◆ **Teks Bacaan**

Alasan pemerintah selalu sama di tiap kenaikan BBM. Defisit anggaran yang menyebabkan APBN jebol, pengalihan subsidi ke sector lain -pendidikan, kesehatan,infrastruktur-, penyesuaian harga minyak dunia, tidak cukupnya cadangan minyak Indonesia dan sederet alasan yang justru merupakan dalih pembenaran sehingga rakyat mau tak mau dipaksakan untuk menerima kondisi ini.
Kebohongan Pemerintahan Jokowi-JK; BBM Harus Naik, Upah Buruh Harus Murah!

◆ **Materi yang Diberikan**
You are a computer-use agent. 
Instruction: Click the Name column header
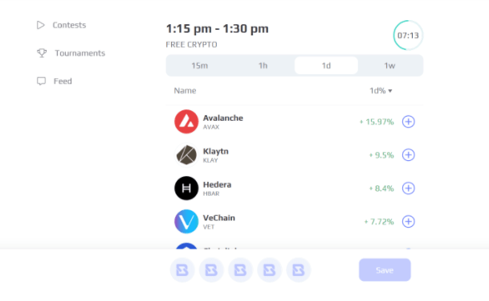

◆ **Uraian Tugas**
Salin dengan tepat bagian teks bacaan tentang kenaikan BBM, mulai dari "Alasan pemerintah selalu" sampai dengan "Buruh Harus Murah!". Materi yang disediakan tidak perlu digunakan.

◆ **Jawaban Latihan**
Alasan pemerintah selalu sama di tiap kenaikan BBM. Defisit anggaran yang menyebabkan APBN jebol, pengalihan subsidi ke sector lain -pendidikan, kesehatan,infrastruktur-, penyesuaian harga minyak dunia, tidak cukupnya cadangan minyak Indonesia dan sederet alasan yang justru merupakan dalih pembenaran sehingga rakyat mau tak mau dipaksakan untuk menerima kondisi ini.
Kebohongan Pemerintahan Jokowi-JK; BBM Harus Naik, Upah Buruh Harus Murah!